Perhaps the most important aspect of business strategy is the way a company formulates and implements its commercial outline to outflank rivals and stay profitable. Given the importance of strategy formulation in modern-day business management, top leadership sets effective policies to foster a sound structure and process in strategic decision-making.
A company’s strategy represents its way of telling the world it doesn’t like uncertainty, and therefore wants to set sound procedures to ensure long-term profitability. The organization draws up a commercial outline to clearly identify factors that could throw its operations off kilter, as well as to put on paper how it intends to dodge rivals’ strategic bullets. Strategy implementation calls for a plan of action aimed at reaching a goal, along with clear ways to prevent factors that could halt operational momentum. All organizations -- including nonprofits, such as government agencies and charities -- implement strategies to improve efficiency and productivity in their operations.

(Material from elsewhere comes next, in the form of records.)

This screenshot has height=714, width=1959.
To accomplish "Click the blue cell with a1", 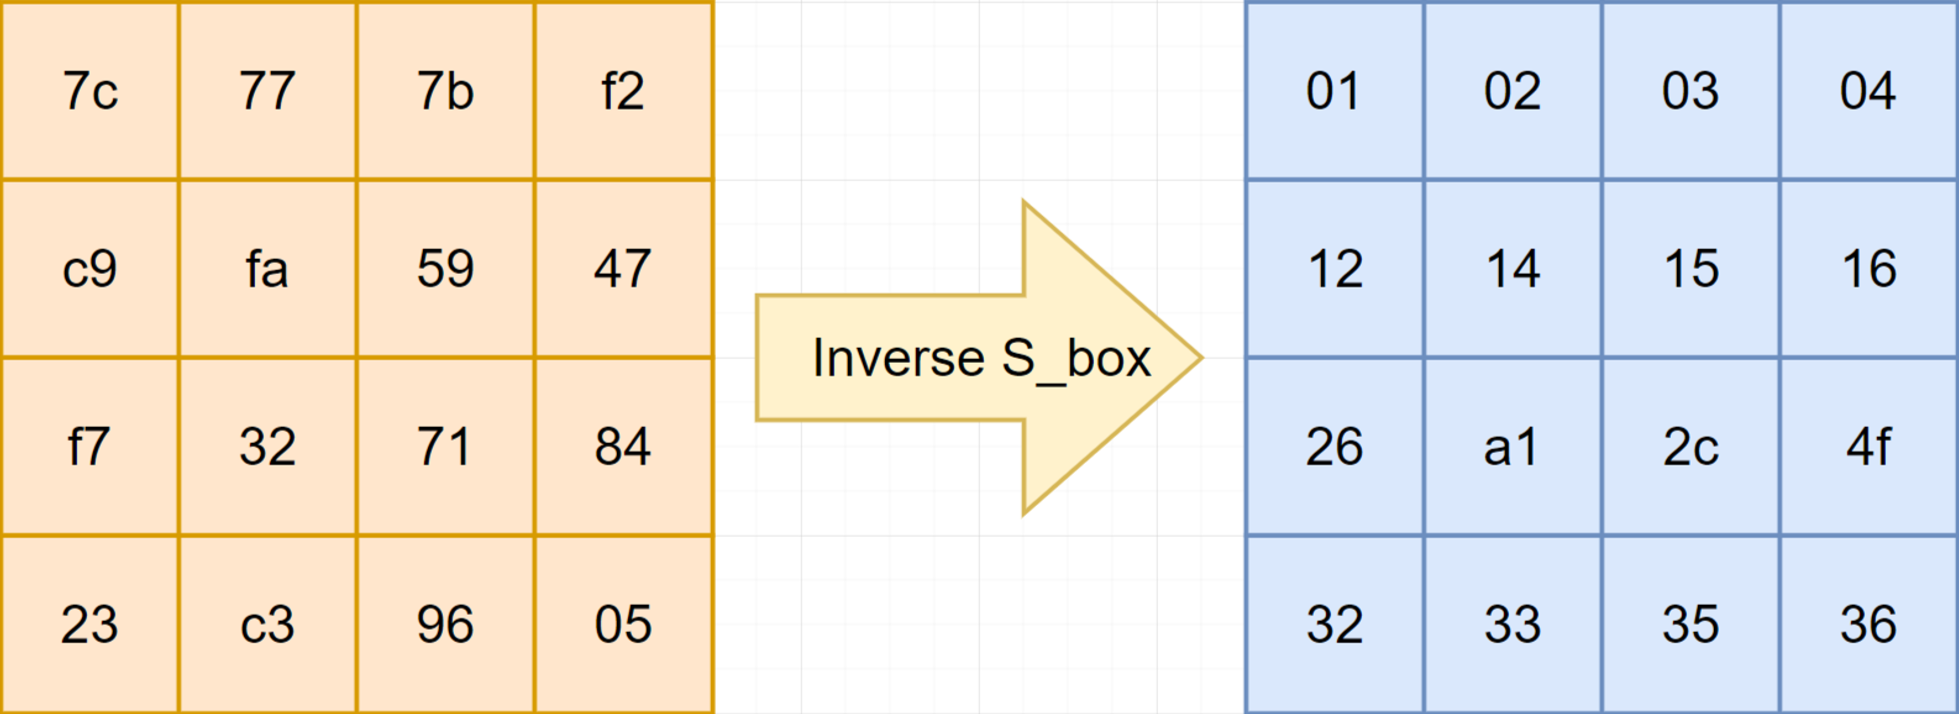I will (x=1512, y=447).
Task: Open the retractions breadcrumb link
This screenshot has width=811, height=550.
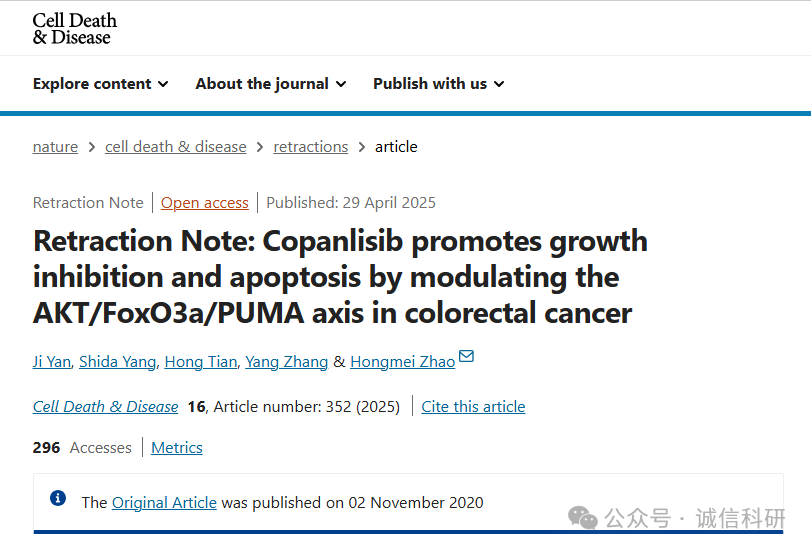Action: point(311,147)
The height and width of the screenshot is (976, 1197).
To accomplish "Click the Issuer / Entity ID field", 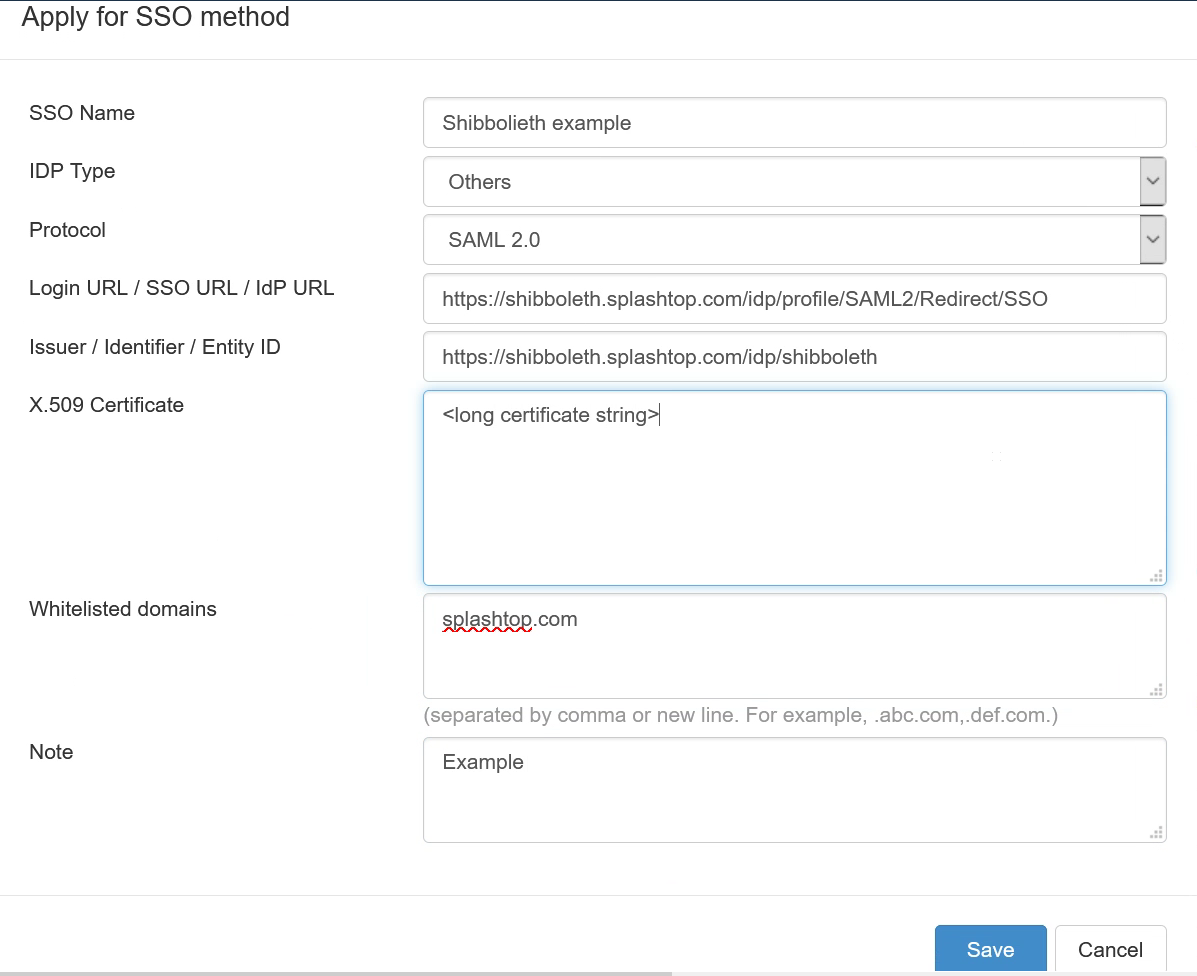I will click(x=795, y=356).
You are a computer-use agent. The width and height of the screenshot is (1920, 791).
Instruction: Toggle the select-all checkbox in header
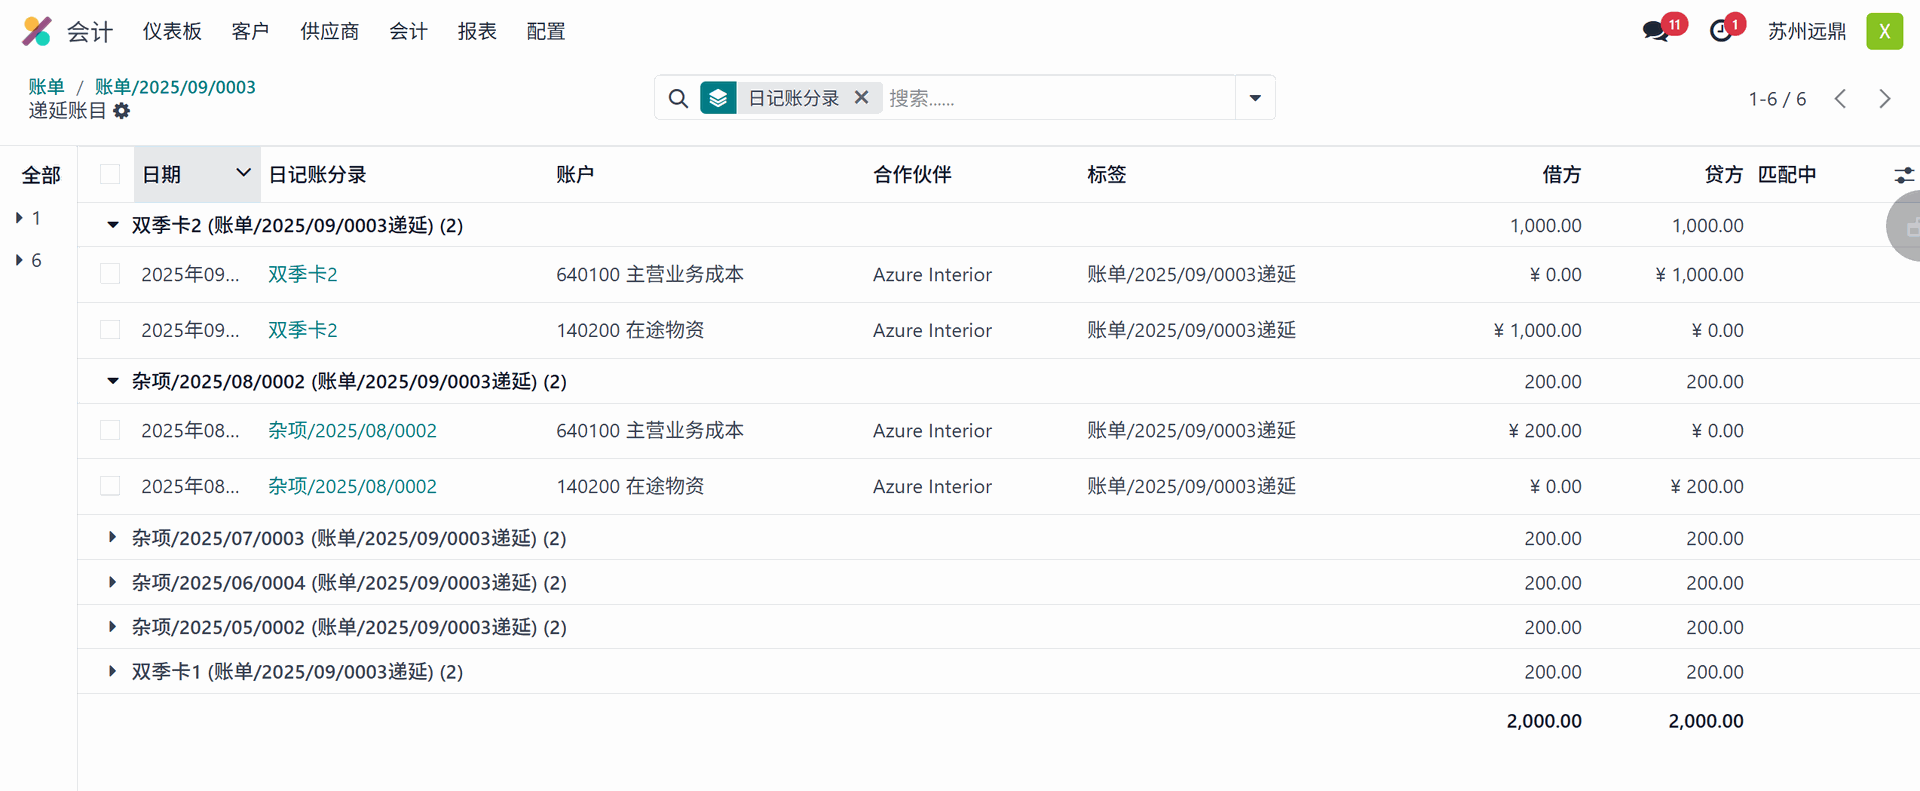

When economists talk about strategic structure, they refer to the way an organization tailors its strategy to suit its existing structure. Organizational structure touches on how a company makes decisions, the hierarchical lines it goes through to seek consensus, and whether it relies on a centralized or decentralized format to monitor operating activities. In a centralized format, top management doesn’t delegate much decision-making to department heads and business-unit chiefs. The structure of a company’s strategy also enables the business to be nimble and change the elements of the outline if conditions on the competitive ground call for it.
One operational strategies that often stands out is the “plan, do, check, act” (PDCA) cycle. Also known as Deming wheel or Shewhart cycle, the PDCA cycle helps a company come up with adequate ways to improve its operating processes and change the way it does business in nonperforming units. The planning phase calls for a clear collaboration among personnel across the hierarchical spectrum. Department heads work in tandem with rank-and-file employees to identify what doesn’t work and relay the message to top leadership. To adequately execute senior executives’ strategic vision, personnel must watch out for risks that could derail internal mechanisms. Checking strategy formulation enables company principals to compare what they set out to do with what they actually did. By so doing, they set what didn’t work apart from what worked. After remedying the internal weaknesses that created problems, top management tells subordinates to give strategy execution another shot.
To make sure strategy execution is a success, organizations often create work groups in which employees can operate, depending on their functions. These “occupational silos” may be effective, especially if a company has several operations in far-flung locations, and management wants to find a better way to coordinate strategy implementation at the country or regional level.